In Part 3, "Lin Bo" and two actors portray his recent interview with the editors of the New Yorker, in which they have found evidence that parts of his published testimony about his China imprisonment were perhaps false. These are mostly details (was his food cabbage soup or potatoes?) and he grows increasingly angry about their doubts. They defend their questions with written critique by a (white) Stanford expert in Chinese detention systems, and as the questioning gets more heated, use the "Stanford" card repeatedly, and seem to trust academic opinion over his direct experience in prison, enlisting the audience's sympathy for Lin Bo.
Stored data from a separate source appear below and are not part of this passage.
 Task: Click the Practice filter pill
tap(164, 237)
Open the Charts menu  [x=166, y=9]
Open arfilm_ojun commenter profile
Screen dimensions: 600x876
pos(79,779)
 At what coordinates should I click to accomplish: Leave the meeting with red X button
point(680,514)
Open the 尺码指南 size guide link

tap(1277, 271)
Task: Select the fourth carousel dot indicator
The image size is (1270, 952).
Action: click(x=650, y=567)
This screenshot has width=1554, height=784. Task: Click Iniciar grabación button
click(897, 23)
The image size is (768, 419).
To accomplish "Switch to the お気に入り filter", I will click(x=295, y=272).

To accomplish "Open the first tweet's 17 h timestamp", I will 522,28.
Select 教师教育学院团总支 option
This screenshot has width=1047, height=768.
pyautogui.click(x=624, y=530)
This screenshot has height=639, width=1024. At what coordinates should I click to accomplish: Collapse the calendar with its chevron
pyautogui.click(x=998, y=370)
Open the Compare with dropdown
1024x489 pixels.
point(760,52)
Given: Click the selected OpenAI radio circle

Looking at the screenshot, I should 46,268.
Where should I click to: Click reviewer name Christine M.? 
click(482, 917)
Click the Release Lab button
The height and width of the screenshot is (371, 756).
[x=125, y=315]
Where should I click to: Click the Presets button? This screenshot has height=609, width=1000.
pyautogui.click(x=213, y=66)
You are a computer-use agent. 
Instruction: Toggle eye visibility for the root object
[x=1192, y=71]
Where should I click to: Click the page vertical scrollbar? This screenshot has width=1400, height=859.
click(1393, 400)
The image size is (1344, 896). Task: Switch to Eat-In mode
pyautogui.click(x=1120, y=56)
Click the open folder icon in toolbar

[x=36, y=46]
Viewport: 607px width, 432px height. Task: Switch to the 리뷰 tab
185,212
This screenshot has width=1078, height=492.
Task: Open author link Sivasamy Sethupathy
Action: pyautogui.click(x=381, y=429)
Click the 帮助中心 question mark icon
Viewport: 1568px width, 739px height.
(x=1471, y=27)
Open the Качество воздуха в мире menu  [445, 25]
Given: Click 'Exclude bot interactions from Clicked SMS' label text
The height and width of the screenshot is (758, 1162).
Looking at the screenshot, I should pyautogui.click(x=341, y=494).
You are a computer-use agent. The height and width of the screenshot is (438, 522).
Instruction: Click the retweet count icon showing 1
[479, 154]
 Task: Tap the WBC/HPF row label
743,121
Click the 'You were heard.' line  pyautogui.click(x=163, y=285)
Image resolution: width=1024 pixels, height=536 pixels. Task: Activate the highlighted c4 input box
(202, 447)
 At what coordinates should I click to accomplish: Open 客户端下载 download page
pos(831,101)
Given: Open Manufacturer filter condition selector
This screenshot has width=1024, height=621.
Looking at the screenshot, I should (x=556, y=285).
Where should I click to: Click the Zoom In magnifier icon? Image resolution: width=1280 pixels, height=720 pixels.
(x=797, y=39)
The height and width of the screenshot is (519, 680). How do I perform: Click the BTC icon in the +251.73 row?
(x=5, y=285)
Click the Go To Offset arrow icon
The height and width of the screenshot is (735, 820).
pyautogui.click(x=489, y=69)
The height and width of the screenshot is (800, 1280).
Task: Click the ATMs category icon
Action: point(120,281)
Lin Bo gradually admits to errors in detail (done to give the reader a better sense of his imprisonment), then to not being interrogated at all, then to not really being imprisoned, then to actually being from California and making up the whole thing. Its now clear that we have been part of a ruse within a ruse. Lin Bo is not a dissident author, but an actor, and he is portraying a ruse. I do not think I was the only audience member taken in by all of this... a good reason not to read too much about a play in advance!

In Part 4 we meet the "real" playwright, now interviewed by one of the actors from the prior scene. This interview gradually brings the interviewer to tears, as her efforts to discover the "message", "intent", and "interpretation" of the play are bluntly fended off by the "author" (yet another actor). The author rejects the western aversion to journalistic "lies", saying:

 "A lie is not a bad thing. It is a natural occurrence and is totally understandable....Why did they lie? Because a lie is a new home. A place of return after long and lonely journeys in the dark....In our search for truth we move into something artificial once again."

She rejects the interviewer's attempts to frame the disagreement as stereotypical east-west differences or with politically correct phrases. The interviewer's and our frames of reference have been overturned as the concept of truth and the value of seeking it are attacked. Each time the interviewer things she finally "gets it", the author annoyingly rebuffs her with some condescending variant of "that is not at all what I meant". Hence the tears. The interviewer flees, her cognitive scheme unmoored, .

In the final part, the two actors who played Lin Bo and the author are now at home in their apartment after the play. A benign conversation about how the performance went that night amplifies into a conflict over their own misassumptions and self-conceptions of their worth. It turns out they were both sexual partners of the famed Chinese dissident modern art master that they both revere and derive artistic inspiration from, and that he had some negative things to say about both of them (revealed during pillow talk with the other).  They now have to question the lies of their mentor, and how it does or does not affect their reverence for him. Was truth in their relationship a good thing?



Summary: Ultimately, this inventive play illustrates with its own structure the flexible notions of truth, facts, and their relative importance vs. artistic impact in changing society. An example given of such relativity is "798", a noted Beijing exhibit of subversive art that is, in fact sponsored by the Chinese government as an example of Chinese tolerance. Playwright Chen feels that this manipulation also occurs in the west by selective use of "facts" and by oversimplification in the goal of logical explanation. He says:

"Mao Zedong created his own reality by sheer force of will and by words. He created his own truth....It's such a simple narrative to say that the Chinese government is illegitimate, because its not democratic. Therefore, that perception is going to color everything you see about it. And so that allows someone like Trump to have a very simple narrative--that the Chinese are stealing our jobs..."

While I am still not clear on what better system can replace our search for truth and facts, the play challenged me to think about how these are used, manipulated, and may not always be ideal. The brilliance of "Caught" was how its structure was itself a meta-revelation of its philosophic point. I look forward to seeing another play by Christopher Chen.